Mr Steede, who would become a great inspiration in his own right, named Stan Seymour, Ruben McCoy, and Calvin Hendrickson as artists who inspired and influenced his own maturation as an artist.
The theme of fusion is omnipresent in any discussion of the Bermudian ‘sound.’ We are a culture of fusion, and, therefore, we create works of art that reflect elements of culture that get caught in the catchment. Leroy Francis elaborates on this concept:
“I am blessed to be a Bermudian music producer. Like I said before, Bermuda is an accumulation of many cultures, so, when I am creating a track – I pull elements from many of the other cultures that surround me – blending them together. A simple example of this is: I could create a ‘boom-bap’ hip-hop drum groove, but add an afrobeat clave, and some trap hats. On top of that beat, I can add piano chords, using a soca/calypso rhythmic pattern. I can add an 808 bass that will follow the soca rhythm and progression of the piano chords, and then get a reggae artist to sing over it.”

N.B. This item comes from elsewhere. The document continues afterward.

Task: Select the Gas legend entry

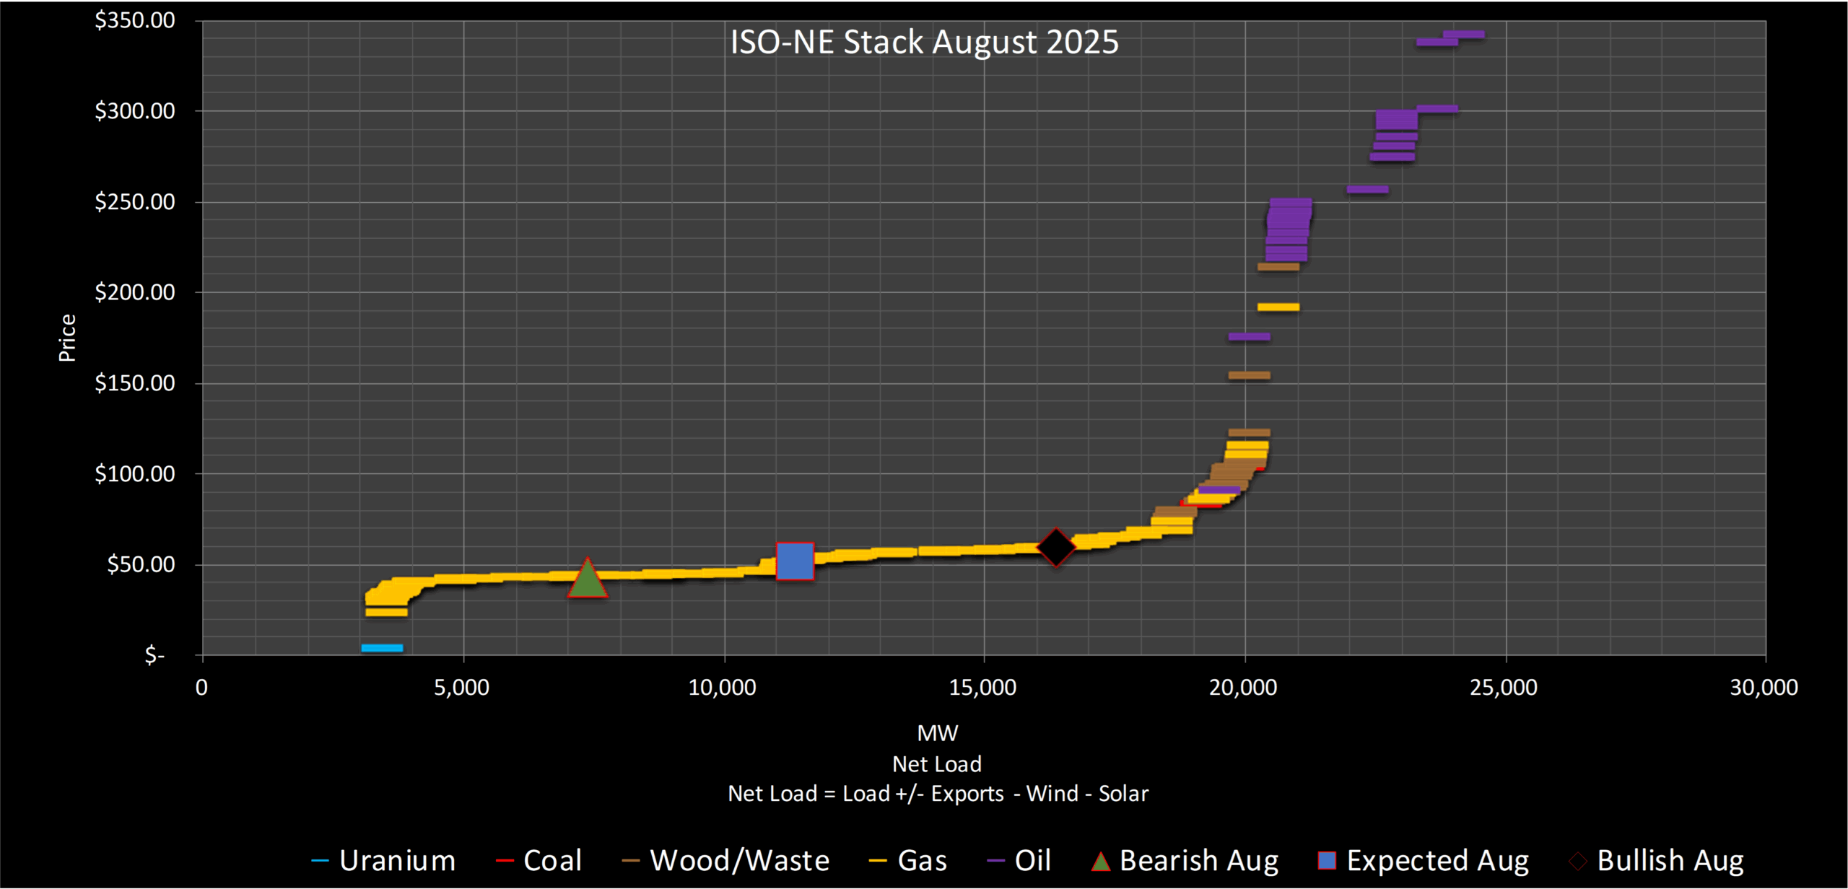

Thus, the creation of the music itself becomes the Bermudian part; as Ms Barnum described earlier. This idea of creation being intrinsic to the development of a Bermudian ‘sound’ speaks to the importance of collaboration between Bermudian artists. Mr Francis has worked with many local artists, but chose to pay tribute to one of his more frequent collaborators:
“One artist that comes to mind, who inspires me to create unique Bermudian music, is musician/music producer Derek G. We perform together in the band DIA. We are both producers, musicians and creatives; so, whether we are on stage performing alongside drummer Scarlet Thomas, or in the studio working with artists, we collaborate very well.
“We both understand that, though Bermudians have limited space, there are no limitations. We both have the same mindset; which continually strives for that unique Bermudian sound.”